— Excerpt to read —

Raising a toast with these limited edition wines and whiskies is once-in-a-lifetime moment for many. Not just because these spirits are rare, but also because a peg or a glass can fetch unbelievable prices.
Indian five-star bars carefully curate their bottles from across the globe, flying their buyers to auctions and private collections, to get the best at your dinner table. Here are a few that can jazz up any New Year celebration.
The most coveted among cognacs in India is the Remy Martin Louis XIII Black Pearl served at The Library lounge bar at The Leela Palace, Delhi. “This bottle is from the last barrel from which only three bottles were bottled — one of them came to Asia, which is with us,” says Atul Tiwari, sommelier and assistant manager (food and beverage), The Leela Palace, New Delhi. “These are the last ones from the cask 786, which was selected as the best. It is a blend of 1,200 different cognacs fermented for over 100 years, making it a very rare cognac. Once in a decade, they open a barrel and bottle it,” says. A 30 ml peg of this drink costs Rs.125,000 plus taxes.
The other prized possession of the bar is a whisky, The Last Drop 1960. At present, it is found in only two to three hotels in the country. Tiwari adds, “It is the most expensive whisky in India, aged since 1960.” A 30 ml peg of this is priced at Rs. 50,000 plus taxes.
Not many know this, but these bottles occupy place of pride on the shelves and hoteliers are not really keen on selling or serving them. Tiwari explains, “For instance, the Louis XIII Black Pearl was curated from an auction in 2011 and now we are just left with half a bottle. These are not a part of our menu although, of course, we talk about it with our guests. It’s only during special occasions, when the guest themselves come seeking the drink, that we have to serve them. Now, we are very careful about the little left in the bottle because we don’t want to display an empty bottle on our shelf.”
Another bar belonging to the ITC group, which has over the years achieved distinction as among the best bars in the country, is The Cheroot - Malt & Cigar Lounge at ITC Grand Chola, Chennai. The bar serves Laphroaig 1970, a vintage drink bottled in 1986 for Italian importer Silvano Samaroli, priced at Rs.80,000 for a 30 ml peg plus taxes. Anil Chadha, vice president south, ITC Hotels & general manager ITC Grand Chola, describes his first experience of tasting/nosing the drink: “The nose is much fruitier, with crisp notes of fresh and juicy pineapple and ripe oranges, mango and vanilla. The peat is discreet, but the medicinal notes are always present in the background, as well as the maritime scents. It also has a superb minerality that is growing in the second nose.”

— Entries shown —

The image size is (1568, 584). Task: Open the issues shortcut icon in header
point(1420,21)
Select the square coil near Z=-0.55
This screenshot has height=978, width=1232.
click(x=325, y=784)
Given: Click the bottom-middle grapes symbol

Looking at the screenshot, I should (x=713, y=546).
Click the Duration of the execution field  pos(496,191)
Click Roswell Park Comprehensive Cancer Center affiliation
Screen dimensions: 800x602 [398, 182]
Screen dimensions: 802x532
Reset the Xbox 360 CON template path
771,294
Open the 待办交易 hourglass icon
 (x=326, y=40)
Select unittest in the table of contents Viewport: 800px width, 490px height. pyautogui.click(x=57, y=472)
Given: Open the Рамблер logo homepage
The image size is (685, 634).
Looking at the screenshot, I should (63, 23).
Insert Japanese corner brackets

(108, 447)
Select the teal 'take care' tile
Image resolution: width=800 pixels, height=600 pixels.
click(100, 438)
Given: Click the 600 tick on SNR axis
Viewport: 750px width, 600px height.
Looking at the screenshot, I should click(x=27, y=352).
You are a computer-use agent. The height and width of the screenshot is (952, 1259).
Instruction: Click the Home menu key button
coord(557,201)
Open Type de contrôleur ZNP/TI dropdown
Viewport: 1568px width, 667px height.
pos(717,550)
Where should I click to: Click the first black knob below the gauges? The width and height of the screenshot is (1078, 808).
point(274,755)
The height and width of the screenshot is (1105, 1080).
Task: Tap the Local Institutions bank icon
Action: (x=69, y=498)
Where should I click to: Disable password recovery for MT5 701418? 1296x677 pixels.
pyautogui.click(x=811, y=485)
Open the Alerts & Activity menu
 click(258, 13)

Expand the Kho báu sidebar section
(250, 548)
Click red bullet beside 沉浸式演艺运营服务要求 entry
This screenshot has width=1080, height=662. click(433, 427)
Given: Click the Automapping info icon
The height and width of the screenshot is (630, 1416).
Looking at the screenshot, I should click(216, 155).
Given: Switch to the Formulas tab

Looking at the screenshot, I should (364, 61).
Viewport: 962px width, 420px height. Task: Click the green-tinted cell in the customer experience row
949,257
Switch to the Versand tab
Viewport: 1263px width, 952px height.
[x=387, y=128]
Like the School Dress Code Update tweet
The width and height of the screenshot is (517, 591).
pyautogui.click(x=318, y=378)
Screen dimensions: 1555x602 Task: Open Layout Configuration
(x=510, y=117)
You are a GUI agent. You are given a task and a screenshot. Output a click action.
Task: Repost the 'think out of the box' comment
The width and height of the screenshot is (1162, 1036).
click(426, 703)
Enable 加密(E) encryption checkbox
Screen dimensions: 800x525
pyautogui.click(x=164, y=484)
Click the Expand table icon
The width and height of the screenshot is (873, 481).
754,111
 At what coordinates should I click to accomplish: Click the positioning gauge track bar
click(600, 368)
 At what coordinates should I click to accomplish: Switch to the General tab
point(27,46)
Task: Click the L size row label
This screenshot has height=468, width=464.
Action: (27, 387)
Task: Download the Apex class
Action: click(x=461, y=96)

— What to work on —
In the article about rare spirits served at Indian hotel bars, what does a 30 ml peg of The Last Drop 1960 cost?

— Task result —
Rs. 50,000 plus taxes.